User Groups
Overview
- User Group is a structured collection of role and accessible entities designed to simplify the management of user roles and access.
- When a User Group is assigned to a user, they automatically inherit the access and permissions associated with the group's default role and any environment-specific roles.
- Each User Group includes:
- A default role (defining baseline permissions)
- Accessible projects, environments, resource groups, and accounts
- Optional environment-specific roles with granular permissions for individual environments
Usecases:
- Team-Based Access: Easily manage access for different teams (e.g., development, QA, operations) by creating separate User Groups with tailored permissions.
- Environment Control: Provide varying access levels for the same users in different environments (e.g., full access in development, read-only in production).
- Resource Isolation: Ensure users only access the projects, resources, and accounts they need, adhering to the principle of least privilege.
- Simplified Management: Reduce administrative overhead by managing permissions at a group level rather than for individual users.
Prerequisites:
- Users must have the necessary permissions to manage user groups.
- Roles and resource groups must be defined before they can be assigned to a user group.
Default Role
- A Default Role defines the basic level of access granted to users been assigned a User Group. It applies to the entire Facets Control Plane and all clusters the user has access to.
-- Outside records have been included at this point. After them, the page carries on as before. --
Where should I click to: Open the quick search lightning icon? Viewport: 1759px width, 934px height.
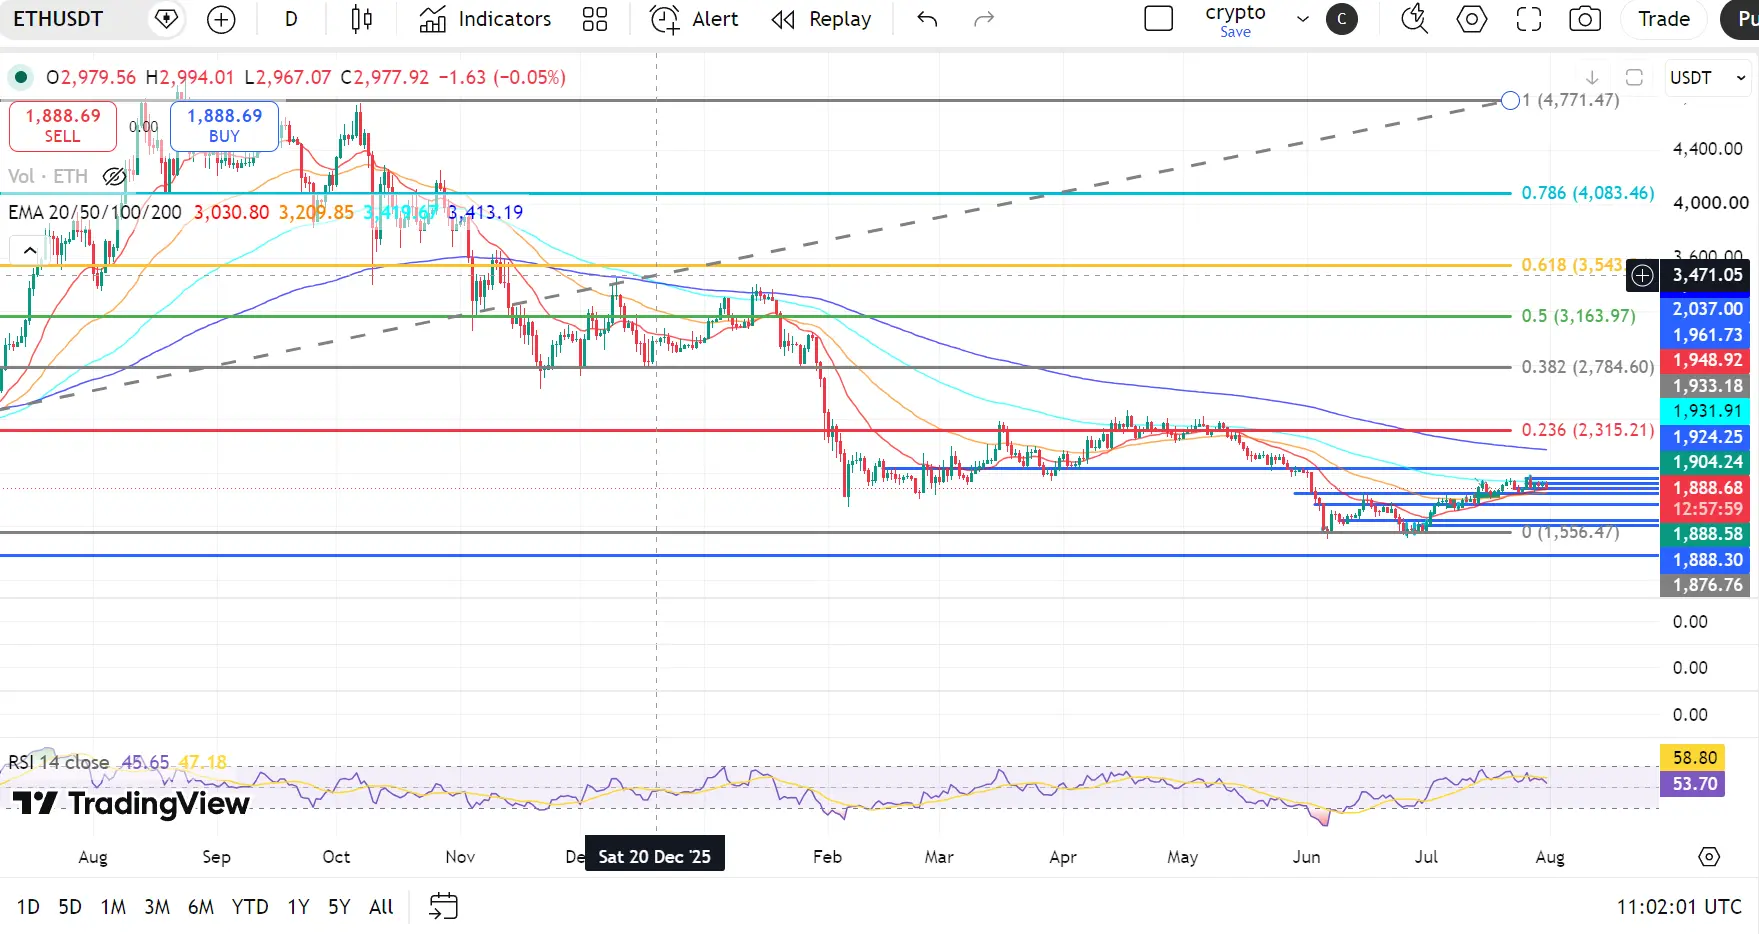[x=1414, y=19]
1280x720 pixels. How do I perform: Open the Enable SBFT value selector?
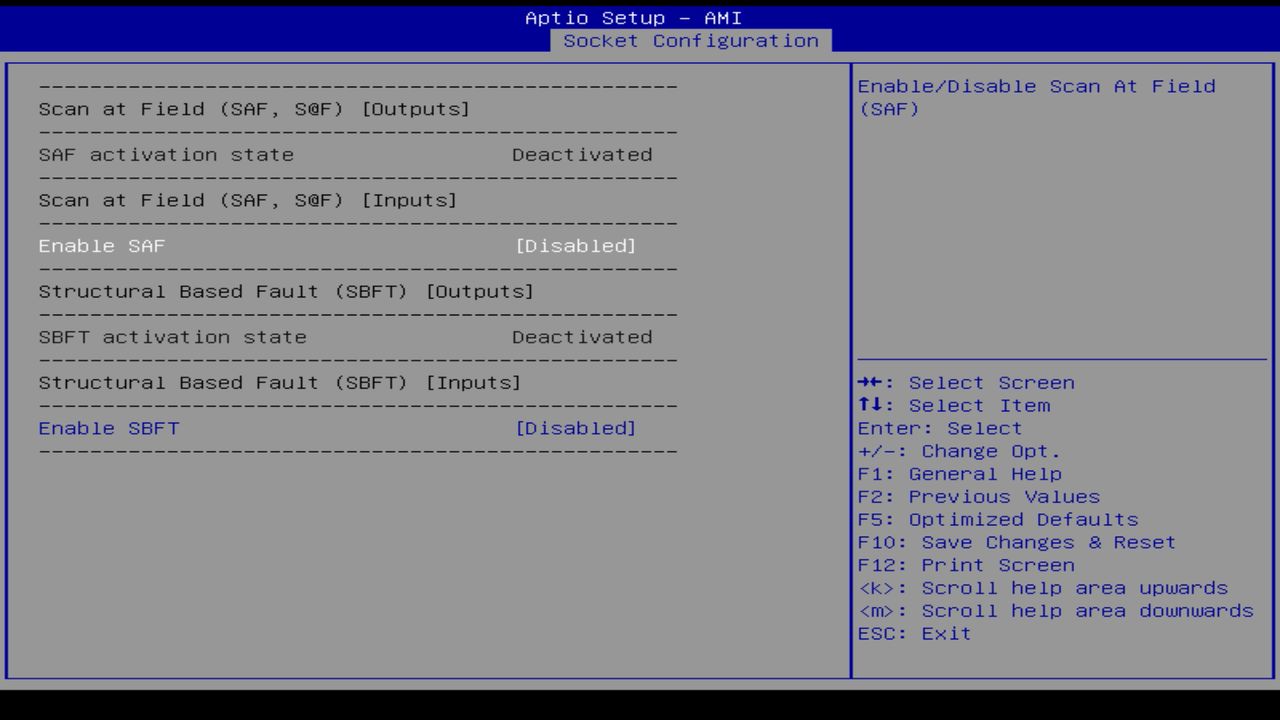click(577, 428)
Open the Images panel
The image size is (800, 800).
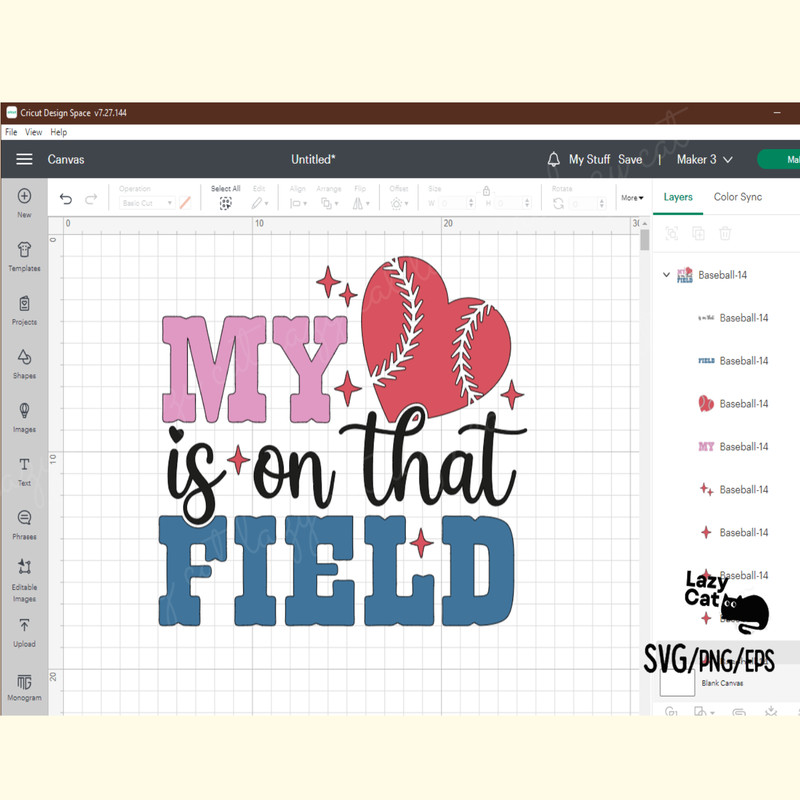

- The default role applies across all accessible entities, unless overridden by an environment-specific role.
- It is used to set a baseline level of access that is common for all members of a user group, irrespective of their environment, hence it is a required field.
Accessible Entities
User Groups define the specific entities their assigned users can access. Carefully configuring these entities ensures security, limits exposure, and maintains the principle of least privilege.
1. Projects
- A large organisation may have multiple projects specific to different teams. By creating specific User Groups for each project, you can ensure that developers, testers, and operations staff only access the resources that are relevant to their assigned project.
- If no projects are selected, then all projects are accessible
2. Environments
- Environments like Development, Staging, and Production can be restricted per User Group, ensuring users only access what they need.
- This minimises risks associated with unauthorised access or unintended modifications in critical environments.
- If no environments are selected, then all environments within accessible projects are accessible.
3. Resource Groups
- Resource Groups enable fine-grained control over access to infrastructure components, ensuring teams manage only the resources relevant to their responsibilities.
- If no resource groups are selected, then all resources within accessible environments and projects are accessible.
4. Accounts
- To manage access across different cloud and version control accounts.
- This ensures that users are limited to the specific accounts that are relevant to their roles and responsibilities.
- If no accounts are selected, then all accounts integrated within the control plane are accessible
Important Considerations:
- If no selection is made in Projects, Environments, Accounts, or Resource Groups, the User Group will have access to all respective entities within the Facets Control Plane.
- It is highly recommended to be explicit about which entities a User Group has access to, by always making a selection in each dropdown.
Environment-specific Roles
Environment-specific roles allow you to override the Default Role and grant users distinct permissions for specific environments.
- Customize user permissions for each environment to align with different security requirements or development workflows (e.g., developers may have read and write access in dev but only read in production).
- Environment-specific roles take precedence over the default role. This means that if a user has a default role and an environment specific role, the environment specific role permissions will be applied when they access that environment.
- When multiple user groups are assigned to a user, a user will have only one default role, that will be derived from the last assigned user group. Environment specific roles are assigned within the user group, they will override the default role when user accesses that environment.